• Working data
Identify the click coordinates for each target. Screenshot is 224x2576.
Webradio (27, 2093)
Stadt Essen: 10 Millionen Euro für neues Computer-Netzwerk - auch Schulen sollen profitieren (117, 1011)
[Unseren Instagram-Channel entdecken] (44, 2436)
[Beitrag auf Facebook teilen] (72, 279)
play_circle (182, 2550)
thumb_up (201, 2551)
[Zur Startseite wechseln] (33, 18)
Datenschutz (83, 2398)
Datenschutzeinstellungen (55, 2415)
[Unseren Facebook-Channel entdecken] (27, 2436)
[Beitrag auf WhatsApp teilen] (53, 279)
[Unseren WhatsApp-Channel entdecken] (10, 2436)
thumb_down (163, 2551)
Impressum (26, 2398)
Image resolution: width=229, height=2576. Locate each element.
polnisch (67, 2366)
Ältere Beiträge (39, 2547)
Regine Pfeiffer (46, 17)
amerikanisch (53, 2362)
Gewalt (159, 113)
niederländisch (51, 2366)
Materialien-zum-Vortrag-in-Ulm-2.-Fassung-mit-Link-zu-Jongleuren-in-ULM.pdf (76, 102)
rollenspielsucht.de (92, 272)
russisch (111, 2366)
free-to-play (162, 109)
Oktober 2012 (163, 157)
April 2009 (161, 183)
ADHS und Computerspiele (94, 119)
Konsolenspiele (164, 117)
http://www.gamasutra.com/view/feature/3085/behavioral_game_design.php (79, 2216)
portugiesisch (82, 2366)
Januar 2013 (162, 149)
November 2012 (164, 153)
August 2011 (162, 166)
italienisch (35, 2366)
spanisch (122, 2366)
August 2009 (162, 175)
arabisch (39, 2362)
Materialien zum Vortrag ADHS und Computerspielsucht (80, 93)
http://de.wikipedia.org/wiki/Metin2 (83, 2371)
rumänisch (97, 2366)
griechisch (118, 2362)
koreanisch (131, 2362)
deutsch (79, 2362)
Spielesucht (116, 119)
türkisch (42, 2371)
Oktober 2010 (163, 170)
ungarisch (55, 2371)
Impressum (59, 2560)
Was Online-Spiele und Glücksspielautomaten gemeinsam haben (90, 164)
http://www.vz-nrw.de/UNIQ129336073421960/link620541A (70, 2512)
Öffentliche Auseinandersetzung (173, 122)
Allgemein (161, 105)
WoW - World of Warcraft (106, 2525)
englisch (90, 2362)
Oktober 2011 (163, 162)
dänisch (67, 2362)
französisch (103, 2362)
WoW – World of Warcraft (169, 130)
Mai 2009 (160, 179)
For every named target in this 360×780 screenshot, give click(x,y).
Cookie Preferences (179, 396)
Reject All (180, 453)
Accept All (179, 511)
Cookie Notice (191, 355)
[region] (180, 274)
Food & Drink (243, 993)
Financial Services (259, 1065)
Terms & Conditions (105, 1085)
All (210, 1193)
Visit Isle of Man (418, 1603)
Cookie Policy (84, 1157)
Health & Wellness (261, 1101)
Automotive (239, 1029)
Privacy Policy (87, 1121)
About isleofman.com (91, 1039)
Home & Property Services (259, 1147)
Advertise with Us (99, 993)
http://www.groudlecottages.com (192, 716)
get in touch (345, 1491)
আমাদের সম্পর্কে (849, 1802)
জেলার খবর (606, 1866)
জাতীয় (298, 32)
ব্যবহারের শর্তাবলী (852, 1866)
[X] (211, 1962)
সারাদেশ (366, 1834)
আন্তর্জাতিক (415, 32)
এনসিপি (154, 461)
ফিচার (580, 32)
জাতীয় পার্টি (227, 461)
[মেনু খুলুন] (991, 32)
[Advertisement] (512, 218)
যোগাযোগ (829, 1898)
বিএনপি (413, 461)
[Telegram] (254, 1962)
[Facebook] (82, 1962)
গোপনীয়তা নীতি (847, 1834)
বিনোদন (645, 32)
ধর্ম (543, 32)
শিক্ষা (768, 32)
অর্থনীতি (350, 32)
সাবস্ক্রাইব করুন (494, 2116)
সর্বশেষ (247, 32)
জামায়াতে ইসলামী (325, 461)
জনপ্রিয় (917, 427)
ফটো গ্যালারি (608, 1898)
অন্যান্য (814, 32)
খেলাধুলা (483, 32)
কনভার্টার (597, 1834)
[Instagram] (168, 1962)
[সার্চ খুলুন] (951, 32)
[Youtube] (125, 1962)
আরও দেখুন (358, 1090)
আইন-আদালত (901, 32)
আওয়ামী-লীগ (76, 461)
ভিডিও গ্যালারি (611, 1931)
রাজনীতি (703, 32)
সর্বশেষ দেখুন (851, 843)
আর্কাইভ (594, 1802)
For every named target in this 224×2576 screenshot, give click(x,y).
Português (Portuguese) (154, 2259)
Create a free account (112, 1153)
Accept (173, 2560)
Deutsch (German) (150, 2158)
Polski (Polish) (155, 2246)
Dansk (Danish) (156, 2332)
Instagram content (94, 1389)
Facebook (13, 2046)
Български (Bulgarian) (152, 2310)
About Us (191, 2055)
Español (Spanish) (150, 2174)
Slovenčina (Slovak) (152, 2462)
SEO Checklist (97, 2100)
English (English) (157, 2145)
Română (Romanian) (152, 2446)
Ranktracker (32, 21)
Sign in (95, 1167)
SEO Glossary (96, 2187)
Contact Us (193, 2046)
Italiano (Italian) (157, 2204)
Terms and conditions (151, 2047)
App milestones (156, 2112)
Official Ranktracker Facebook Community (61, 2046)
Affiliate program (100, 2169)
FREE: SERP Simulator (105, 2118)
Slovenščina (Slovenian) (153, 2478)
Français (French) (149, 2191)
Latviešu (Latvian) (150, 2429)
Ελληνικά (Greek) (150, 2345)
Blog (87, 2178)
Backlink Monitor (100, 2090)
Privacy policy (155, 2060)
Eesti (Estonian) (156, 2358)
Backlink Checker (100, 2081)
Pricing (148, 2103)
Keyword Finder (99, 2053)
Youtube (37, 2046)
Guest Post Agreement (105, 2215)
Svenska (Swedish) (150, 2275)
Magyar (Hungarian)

• Task to complete
Every line of the listing that holds "Cookie" should be found and copied.

• Reply
Cookie Preferences (179, 396)
Cookie Notice (191, 355)
Cookie Policy (84, 1157)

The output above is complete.